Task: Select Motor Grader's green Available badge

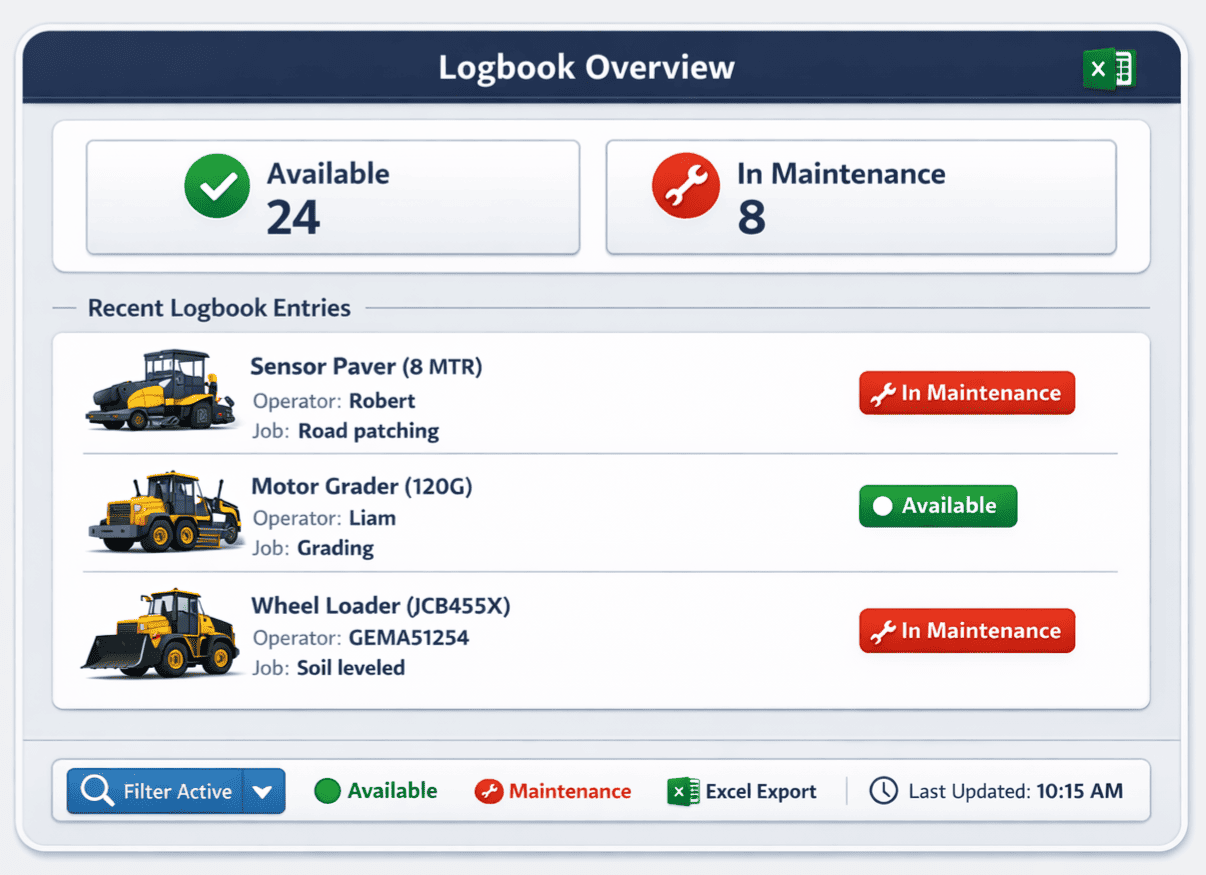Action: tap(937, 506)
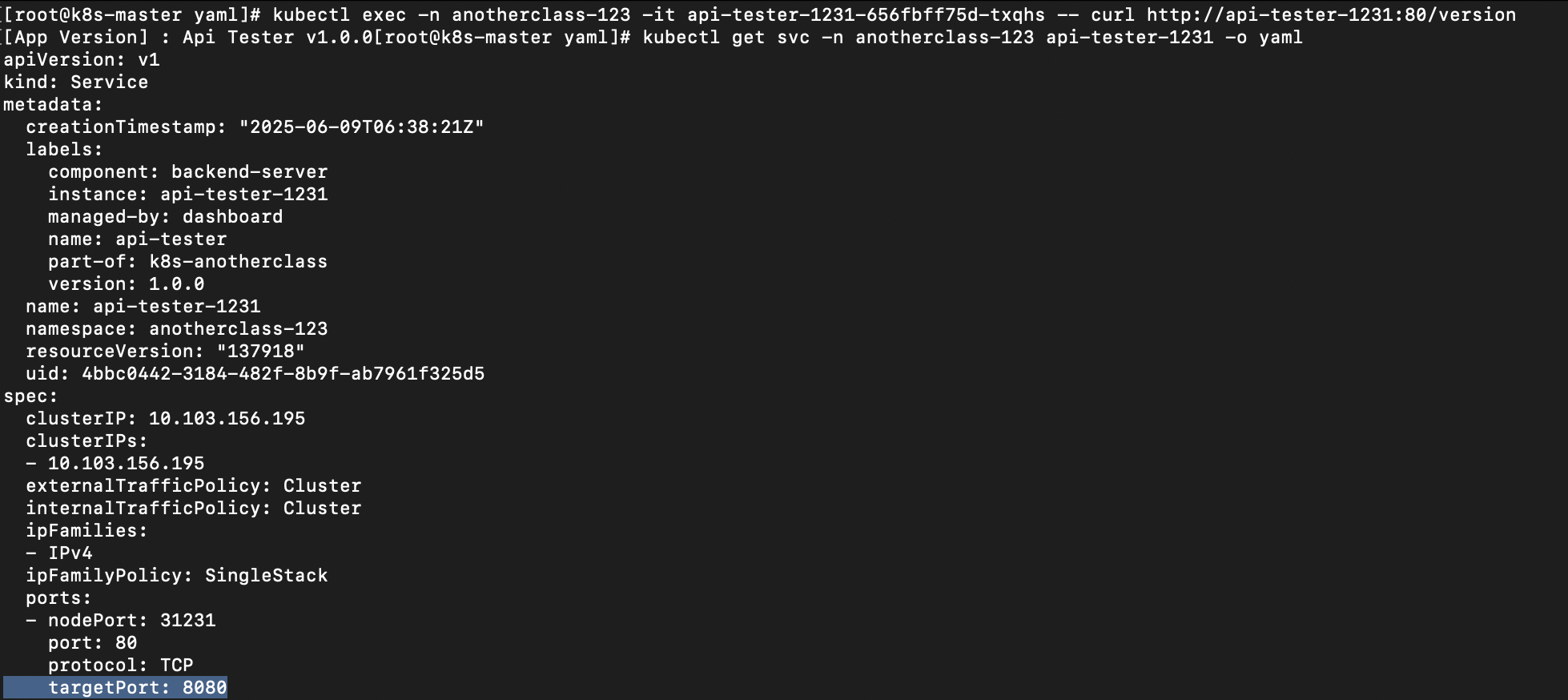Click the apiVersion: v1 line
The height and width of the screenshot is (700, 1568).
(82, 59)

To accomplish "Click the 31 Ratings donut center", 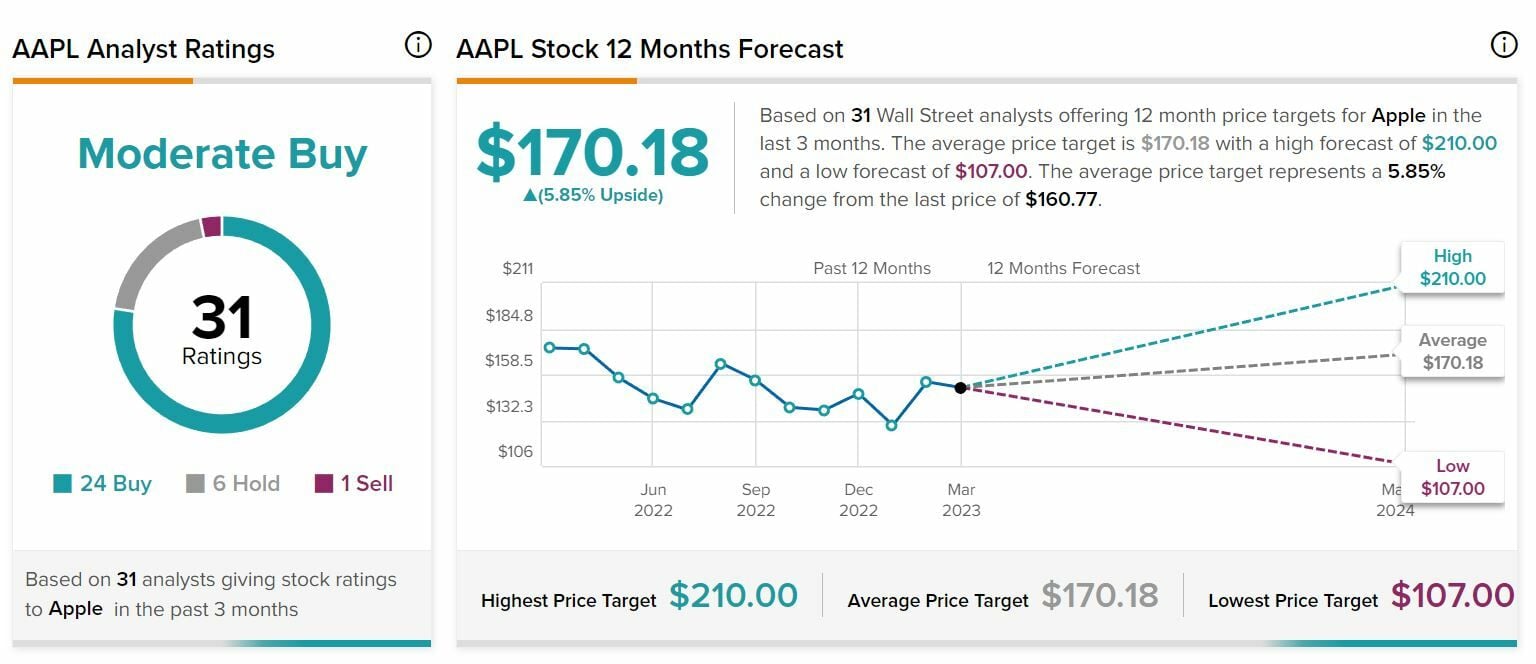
————————
→ **Exercise**:
Word for word, repeat the material above and drop the pictures.

→ **The completed task**:
Task: Select Motor Grader's green Available badge

Action: tap(937, 506)
Click the apiVersion: v1 line
The height and width of the screenshot is (700, 1568).
(82, 59)

To accomplish "Click the 31 Ratings donut center", 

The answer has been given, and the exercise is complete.